Hello,
I would like to know if there is something planned to correct the
"forever growing" effet when using rbd image.
My experience shows that the replicas of a rbd images are never
discarded and never overwriten. Lets say my physical share is about 30
TB I make an image of 13TB (half the real space - 25% of disfunction osd
support). My experience shows that the rbd image is overwriten so if I
top the 13TB once i get a 26TB of real space used (replicas set to 2) if
I delete 8TB from those 13TB I see the real space used unchanged.
If I write back 4TB then ceph collapse it is nearfull and I have to go
buy another 30TB integrate it to my cluster to hold the problem. But
still soon I have in my ceph more useless replicas of "delete" datas
than usefull data with they replicas.
Usually when I talk to dev team about this problem they tell me that the
real problem is the lack of trim in XFS, but my own analysis shows that
the real problem is ceph internal way to handle data. It is ceph that
never discard any replicas and never "clean" itself to only keep records
of the data in use.
If ceph was behaving properly then for a replicas set to 2 I would have
my rbd image of 13 TB the 13TB replicas corresponding, and a fix 26TB
of overall used data.
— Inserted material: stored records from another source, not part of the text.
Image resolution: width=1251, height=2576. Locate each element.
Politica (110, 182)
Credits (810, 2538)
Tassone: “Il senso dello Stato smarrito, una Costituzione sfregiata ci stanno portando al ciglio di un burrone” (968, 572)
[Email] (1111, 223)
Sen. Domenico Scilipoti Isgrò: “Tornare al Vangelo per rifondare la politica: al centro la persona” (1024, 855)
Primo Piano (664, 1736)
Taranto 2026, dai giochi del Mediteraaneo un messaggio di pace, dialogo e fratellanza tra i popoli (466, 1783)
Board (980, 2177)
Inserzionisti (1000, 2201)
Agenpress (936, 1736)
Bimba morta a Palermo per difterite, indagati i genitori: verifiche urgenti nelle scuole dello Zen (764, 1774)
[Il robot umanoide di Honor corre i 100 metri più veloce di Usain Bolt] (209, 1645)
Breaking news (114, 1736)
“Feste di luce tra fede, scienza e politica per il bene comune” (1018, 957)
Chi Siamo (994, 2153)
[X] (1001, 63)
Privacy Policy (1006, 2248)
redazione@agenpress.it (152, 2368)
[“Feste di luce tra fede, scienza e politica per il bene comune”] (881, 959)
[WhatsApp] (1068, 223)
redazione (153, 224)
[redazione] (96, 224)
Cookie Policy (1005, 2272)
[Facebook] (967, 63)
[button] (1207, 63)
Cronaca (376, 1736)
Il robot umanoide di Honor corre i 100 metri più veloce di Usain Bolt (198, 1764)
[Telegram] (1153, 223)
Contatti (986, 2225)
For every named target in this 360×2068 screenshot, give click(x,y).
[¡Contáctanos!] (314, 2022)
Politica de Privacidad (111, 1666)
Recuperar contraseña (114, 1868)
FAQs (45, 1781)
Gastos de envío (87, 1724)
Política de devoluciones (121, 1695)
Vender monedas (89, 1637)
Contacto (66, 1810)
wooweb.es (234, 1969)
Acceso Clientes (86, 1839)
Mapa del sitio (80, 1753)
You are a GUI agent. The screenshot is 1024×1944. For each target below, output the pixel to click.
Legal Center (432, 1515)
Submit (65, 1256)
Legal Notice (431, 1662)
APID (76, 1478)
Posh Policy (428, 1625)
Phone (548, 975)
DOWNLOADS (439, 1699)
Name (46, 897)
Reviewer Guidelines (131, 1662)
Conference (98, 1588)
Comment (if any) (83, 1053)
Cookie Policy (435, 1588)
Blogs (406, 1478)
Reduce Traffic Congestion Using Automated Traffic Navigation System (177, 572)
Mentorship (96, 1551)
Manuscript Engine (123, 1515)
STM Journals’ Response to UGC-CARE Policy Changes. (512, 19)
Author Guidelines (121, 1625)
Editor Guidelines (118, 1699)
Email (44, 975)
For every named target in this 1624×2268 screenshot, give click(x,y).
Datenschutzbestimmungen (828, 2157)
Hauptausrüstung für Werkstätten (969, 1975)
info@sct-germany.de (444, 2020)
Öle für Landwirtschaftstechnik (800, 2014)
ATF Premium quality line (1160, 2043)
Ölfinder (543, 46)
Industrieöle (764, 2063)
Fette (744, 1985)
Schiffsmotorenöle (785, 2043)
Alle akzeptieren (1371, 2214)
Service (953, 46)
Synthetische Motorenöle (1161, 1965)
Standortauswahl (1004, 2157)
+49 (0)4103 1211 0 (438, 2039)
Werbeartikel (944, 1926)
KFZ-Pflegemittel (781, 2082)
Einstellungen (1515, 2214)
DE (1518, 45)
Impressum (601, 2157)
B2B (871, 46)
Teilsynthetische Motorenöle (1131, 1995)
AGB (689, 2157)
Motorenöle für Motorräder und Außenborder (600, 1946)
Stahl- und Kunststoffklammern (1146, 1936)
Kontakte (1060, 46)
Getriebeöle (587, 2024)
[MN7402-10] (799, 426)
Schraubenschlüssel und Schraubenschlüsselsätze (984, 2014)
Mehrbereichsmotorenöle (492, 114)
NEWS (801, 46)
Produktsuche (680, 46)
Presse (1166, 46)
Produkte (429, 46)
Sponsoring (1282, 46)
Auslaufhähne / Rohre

When I would "free" data in the rbd image the
corresponding replicas would be considered as discarded by ceph and when
the real data in the rbd image is overwriten their corresponding
replicas would be overwriten too with the new data. That would show the
overall data space used as fixed.
In case of the failure of 2 osd then the ceph system would have just
enough space to clone the replicas of the missing data which actually is
not the case in a environement that reach near full state.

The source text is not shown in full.